*DESCRIPTION OF THE TASK*:
In the data below, find the line with "You are a GUI" and output it along with every later line, exactly, but not the pictures.

*Saved entries*:
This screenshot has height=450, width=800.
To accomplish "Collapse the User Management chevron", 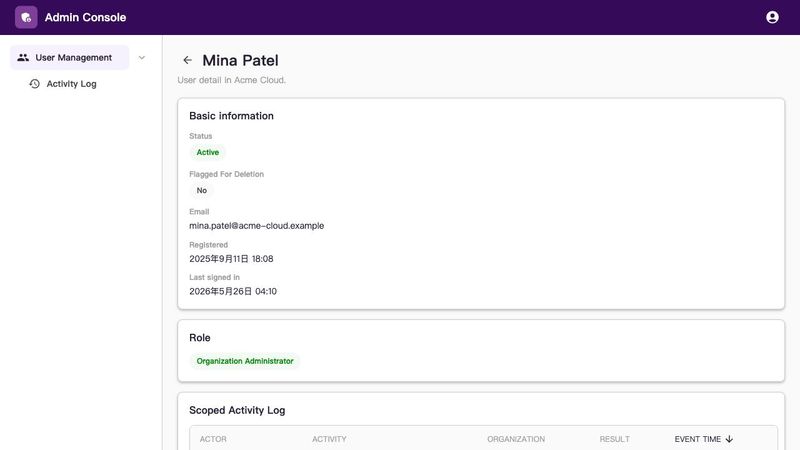I will pyautogui.click(x=142, y=58).
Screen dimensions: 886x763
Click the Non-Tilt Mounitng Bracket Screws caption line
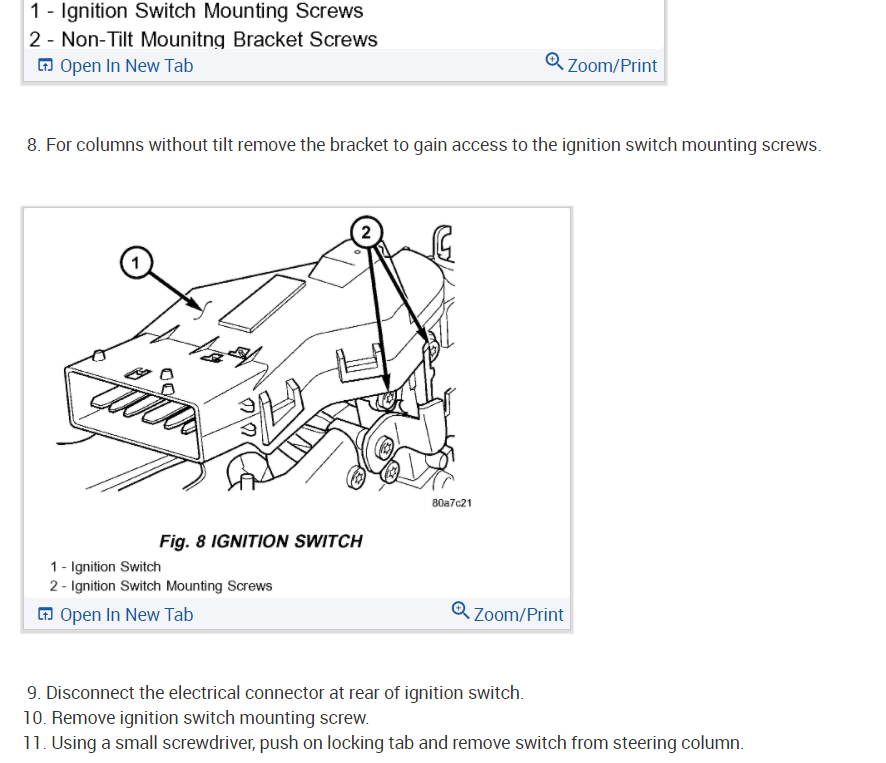pos(203,39)
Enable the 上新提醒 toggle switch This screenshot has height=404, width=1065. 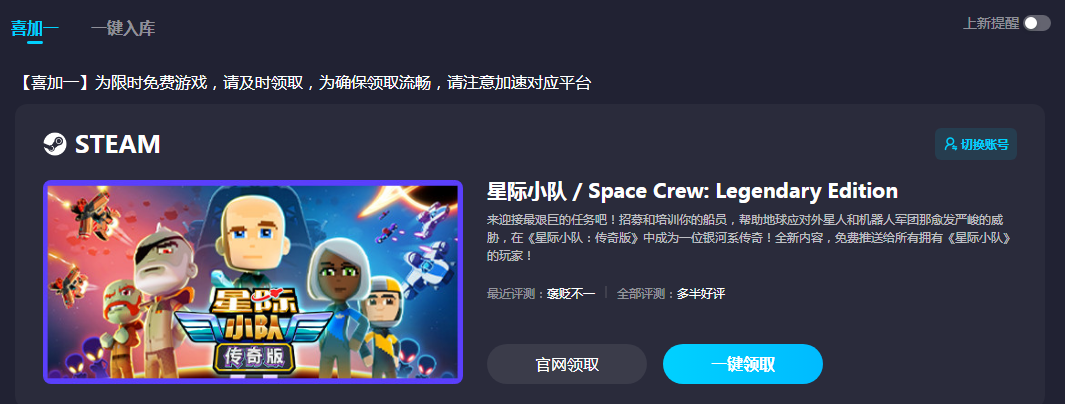pos(1037,23)
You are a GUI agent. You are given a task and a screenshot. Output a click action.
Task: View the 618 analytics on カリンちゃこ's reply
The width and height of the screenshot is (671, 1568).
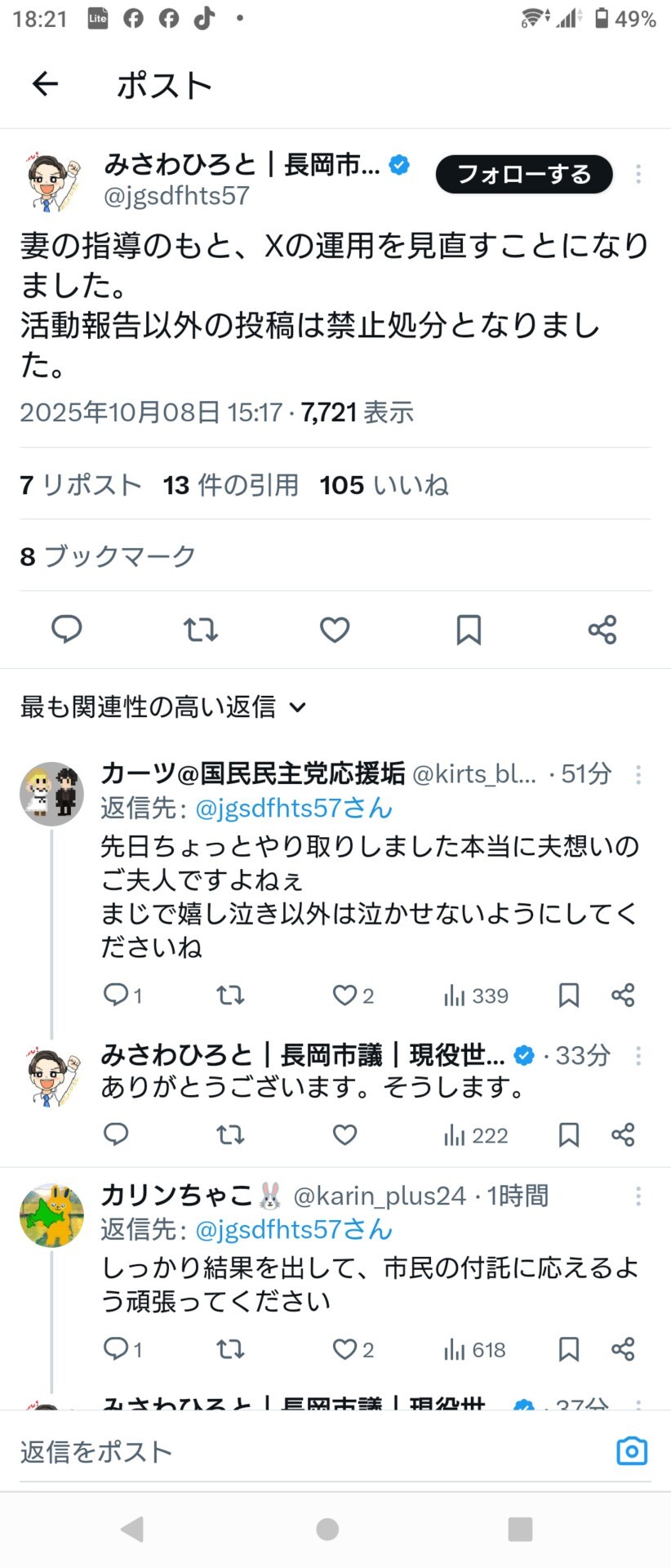pos(475,1349)
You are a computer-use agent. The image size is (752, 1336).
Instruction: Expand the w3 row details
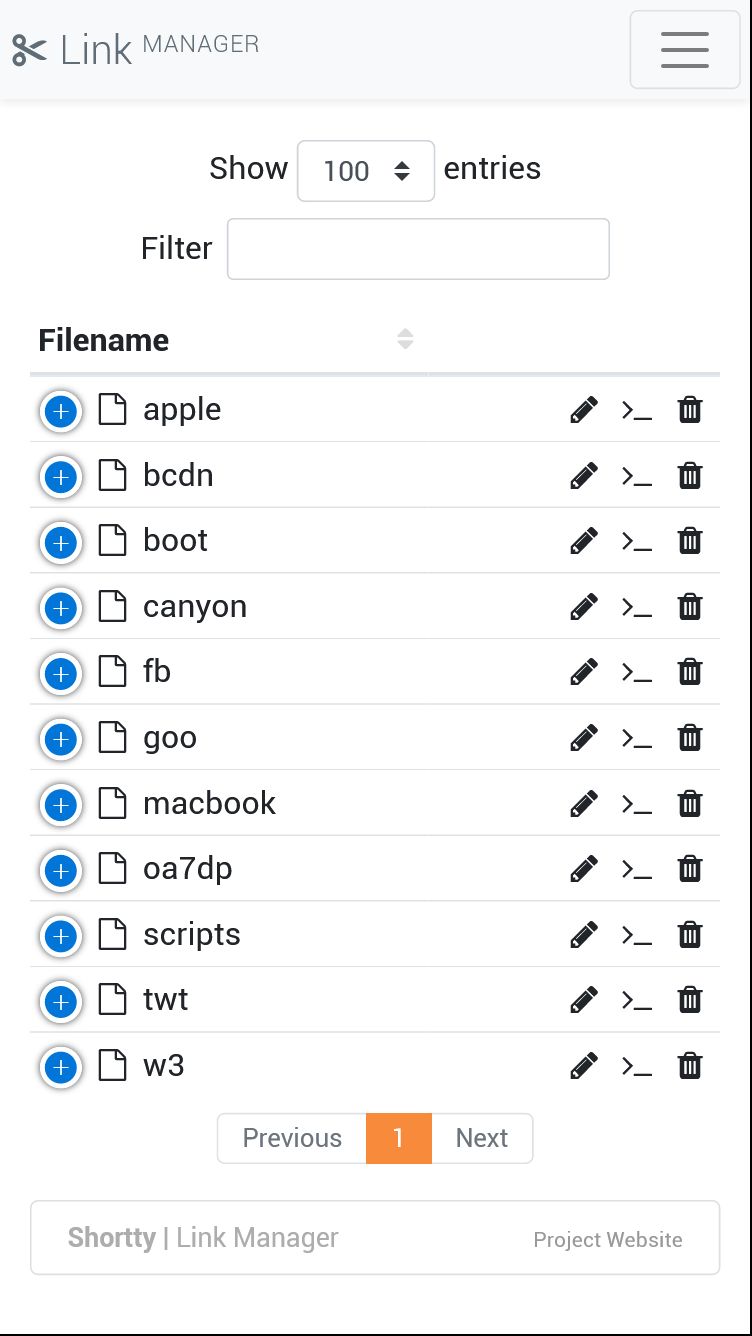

*TASK RESPONSE*:
You are a GUI agent. You are given a task and a screenshot. Output a click action.
Task: View the 618 analytics on カリンちゃこ's reply
The width and height of the screenshot is (671, 1568).
pos(475,1349)
You are a computer-use agent. The image size is (752, 1336).
Instruction: Expand the w3 row details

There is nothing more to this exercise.